L’Art Déco è stato un fenomeno del gusto che riguardò anche... le moto. È di esempio questa monocilindrica francese, elegante e innovativa, in produzione dal 1929 al 1933, frutto di lunghi studi iniziati nel 1923
1/21 Una delle ultime Majestic prodotte, dotata di un monocilindrico verticale Chalse di 350 cc, raffreddato ad aria e completamente racchiuso nella carrozzeria
A prima vista viene istintivo, principalmente a chi ha sviluppato una certa sensibilità all’arte, fare un accostamento tra la Majestic e l’Art Déco. E in effetti non c’è solo contemporaneità tra le due cose, nelle linee della moto progettata da Georges Roy, infatti, si trova l’essenza di questo movimento artistico che si è affermato in Francia negli anni Venti e Trenta. Un’arte che si manifesta traendo ispirazione da tutto ciò che ci circonda, che oltrepassa però la banale funzionalità delle forme aggiungendo - in dosi appaganti - persuasività ed eleganza. La Majestic è effettivamente una moto dalla linea molto elegante, accresciuta dalla carrozzeria estesa che fa corpo unico con il telaio, nella quale si inseriscono differenti forme geometriche sia in armonia sia in discontinuità. Gli spazi ovali, che lasciano in vista le ruote, appaiono come una conseguenza logica del profilo della scocca che si protende sugli pneumatici incorporando i parafanghi. Anche le feritoie laterali, indispensabili per il raffreddamento del motore, sono funzionali e decorative al tempo stesso, perché la loro dimensione varia progressivamente in funzione del profilo superiore del telaio: iniziano grandi per incorporare grosse quantità d’aria, finiscono piccole per estrometterla in una sorta di effetto Venturi. Mentre il grosso faro, il complesso del manubrio con il cruscotto e la sella si staccano dal corpo, quasi come se non ne facessero parte. Sarebbe stato possibile studiare delle forme carenate per questi ultimi elementi, al fine di dare più omogeneità all’insieme - ma in questo caso per l’accostamento artistico avremo dovuto parlare di Futurismo - e poi, probabilmente, non è stato questo l’obiettivo di Georges Roy che con la Majestic ha voluto realizzare una moto confortevole, pulita non solo nella linea, ma anche piacevole nell’uso quotidiano e, soprattutto, non eccessivamente complicata da costruire, per renderla accessibile a tutti anche se poi la storia ci dice che ha avuto una vita breve.

**Richiesta 1:**
Riassumi in due frasi il testo sulla Majestic.
**Richiesta 2:**
Secondo il testo sulla Majestic, di quale motore era dotata una delle ultime Majestic prodotte?

**Dati forniti:**
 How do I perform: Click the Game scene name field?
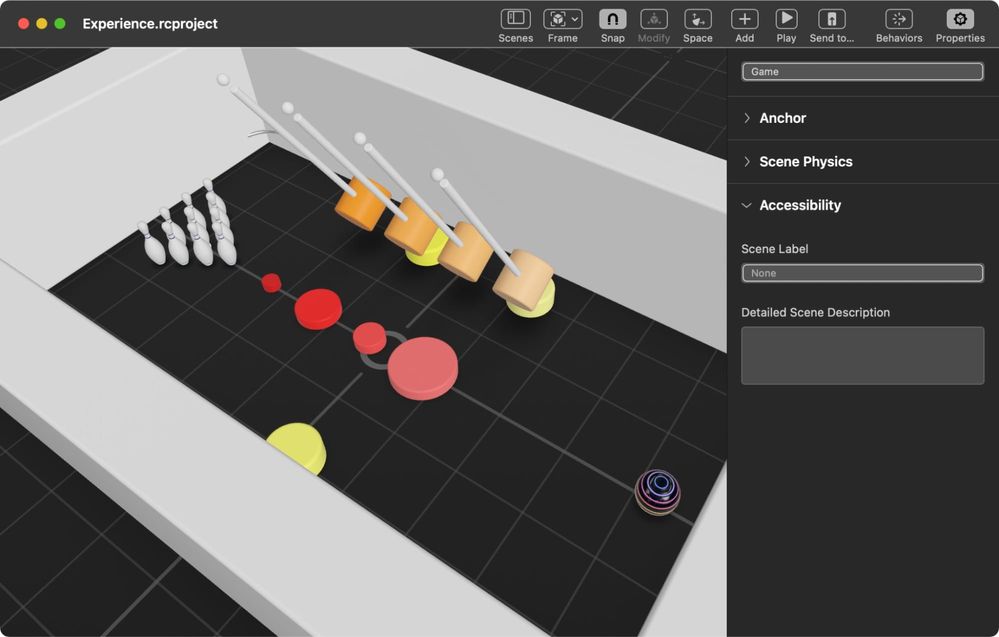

**Soluzione 1:**
La Majestic, monocilindrica francese prodotta dal 1929 al 1933 e progettata da Georges Roy, riflette nelle sue linee l'essenza dell'Art Déco, con una carrozzeria estesa che fa corpo unico con il telaio e forme geometriche insieme funzionali e decorative. Roy voleva una moto confortevole, piacevole nell'uso quotidiano e non troppo complicata da costruire, così da renderla accessibile a tutti, anche se ebbe vita breve.

**Soluzione 2:**
Di un monocilindrico verticale Chalse di 350 cc, raffreddato ad aria e completamente racchiuso nella carrozzeria.